El pasado miércoles el Consejo General del Poder Judicial (CGPJ) le dio un nuevo revés al juez Fernando Ferrín Calamita, titular del juzgado de Familia número 9 de Murcia, suspendido de empleo y sueldo por el supuesto retraso malicioso en la tramitación de una adopción por parte de una pareja de lesbianas. Ese día se archivaron las dos denuncias presentadas por el magistrado contra el presidente del Tribunal Superior de Justicia, Juan Martínez Moya.

En los escritos de denuncia presentados al órgano de gobierno de los jueces por la defensa de Ferrín Calamita se criticaba la actuación del presidente del Tribunal Superior de Justicia de Murcia, Juan Martínez Moya, en el expediente disciplinario abierto al juez y en la admisión de la querella presentada contra el mismo.

“Un católico no puede estar al frente de un Juzgado de Familia”

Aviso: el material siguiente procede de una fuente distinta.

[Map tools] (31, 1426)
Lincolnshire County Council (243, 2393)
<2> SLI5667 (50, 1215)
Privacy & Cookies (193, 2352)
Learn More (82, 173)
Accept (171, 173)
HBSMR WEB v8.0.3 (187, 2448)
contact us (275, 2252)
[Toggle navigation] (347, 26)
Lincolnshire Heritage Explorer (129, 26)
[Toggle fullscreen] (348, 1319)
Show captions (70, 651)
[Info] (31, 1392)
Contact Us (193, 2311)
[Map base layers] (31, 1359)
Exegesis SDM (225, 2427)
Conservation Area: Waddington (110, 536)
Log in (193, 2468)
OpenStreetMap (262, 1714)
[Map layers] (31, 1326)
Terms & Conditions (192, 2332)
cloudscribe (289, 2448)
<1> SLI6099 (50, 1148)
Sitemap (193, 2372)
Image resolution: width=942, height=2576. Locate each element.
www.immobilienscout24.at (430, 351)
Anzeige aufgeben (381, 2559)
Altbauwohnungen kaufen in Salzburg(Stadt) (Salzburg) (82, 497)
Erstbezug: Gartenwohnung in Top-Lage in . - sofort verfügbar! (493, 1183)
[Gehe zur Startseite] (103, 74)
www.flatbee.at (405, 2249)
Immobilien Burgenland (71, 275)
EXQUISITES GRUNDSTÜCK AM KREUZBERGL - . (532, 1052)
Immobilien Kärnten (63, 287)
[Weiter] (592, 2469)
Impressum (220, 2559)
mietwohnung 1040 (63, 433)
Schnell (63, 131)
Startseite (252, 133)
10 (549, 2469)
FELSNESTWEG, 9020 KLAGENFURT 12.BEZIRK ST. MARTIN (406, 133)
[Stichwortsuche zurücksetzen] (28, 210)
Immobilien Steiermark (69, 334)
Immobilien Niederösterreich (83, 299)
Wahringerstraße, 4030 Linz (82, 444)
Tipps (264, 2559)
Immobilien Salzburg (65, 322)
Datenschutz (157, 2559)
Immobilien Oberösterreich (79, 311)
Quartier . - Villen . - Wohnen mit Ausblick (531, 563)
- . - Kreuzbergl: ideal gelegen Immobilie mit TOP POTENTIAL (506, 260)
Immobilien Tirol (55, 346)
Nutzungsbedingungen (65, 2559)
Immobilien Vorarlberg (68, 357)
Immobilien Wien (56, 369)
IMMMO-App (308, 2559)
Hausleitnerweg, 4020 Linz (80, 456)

Según ha declarado a Libertad Digital el abogado del juez expedientado, Javier Pérez-Roldán, Martínez Moya llamó en tres ocasiones a Ferrín Calamita “faltándole el respeto y atacando a su independencia judicial”. El magistrado asegura que el Presidente le dijo que “un católico no puede estar al frente de un Juzgado de Familia”. Además, Calamita ha declarado que Martínez Moya lo amenazó con abrirle expediente sino atendía una de sus llamadas.

Tras estas denuncias, ahora archivadas, el presidente decidió en los primeros días de octubre abstenerse en todo lo referido al enjuiciamiento de Calamita, aunque rechazó los términos de las denuncias, que, afirmó, “están carentes de veracidad, manipulados y huérfanos de respeto y consideración gubernativa y jurisdiccional”. Asimismo, señaló en su escrito de abstención que “en ningún momento, ni antes ni ahora, me encuentro afectado en mi imparcialidad, ni subjetiva ni objetiva, para conocer del asunto”.

Por 10.000 euros

Cuando el caso salió a la luz pública, el magistrado estuvo de baja médica porque padecía depresión y estrés. Ahora, afirma encontrarse mejor anímicamente, aunque se considera víctima de una campaña de acoso y derribo.

Ahora, el juez Calamita está sometido a un proceso judicial en la Sala de lo Civil y Penal del Tribunal Superior de Justicia de la Región de Murcia a raíz de la querella presentada por la mujer lesbiana que lo acusa de retrasar la adopción de una menor, hija de su compañera sentimental, por sus creencias religiosas. A día de hoy, el magistrado titular del juzgado de Familia de Murcia sigue negando dicho retraso del expediente y, además, denuncia que ha habido irregularidades en el proceso. Como por ejemplo, que la defensa de las lesbianas le pidieron 10.000 euros al juez para que se quitase la querella. Chantaje que Calamita no aceptó.

Como cuestión de fondo el abogado de Ferrín Calamita señala que éste recabó varios informes “para plantear una cuestión de inconstitucionalidad ante el Tribunal Constitucional sobre la norma que permite que un matrimonio de personas del mismo sexo puedan adoptar”, asunto que según su abogado “pudo inquietar a ciertas personas”. Dicha cuestión no llegó a plantearse porque el juez fue suspendido en sus funciones. Según han confirmado fuentes del Constitucional, no hay cuestión alguna de este carácter interpuesta en dicho tribunal.

El juez puede ser apartado definitivamente de la carrera judicial

En febrero de 2008, la Comisión Permanente del Consejo le suspendió cautelarmente al admitier a trámite la querella que presentó la adoptante contra él. Era la primera vez que el órgano de gobierno de los jueces suspendía a un juez a instancia de una de las partes y no del propio fiscal. Tras varios meses alejado de su puesto de trabajo, Ferrín Calamita ha pedido al CGPJ que deje sin efecto su suspensión porque, según alega, él y su familia, compuesta por nueve personas, no pueden subsistir.

Si la querella interpuesta contra el magistrado por la pareja de lesbianas se archiva, el Consejo lo devolverá a sus funciones. Pero si ésta prospera, el juez será expulsado de la carrera judicial.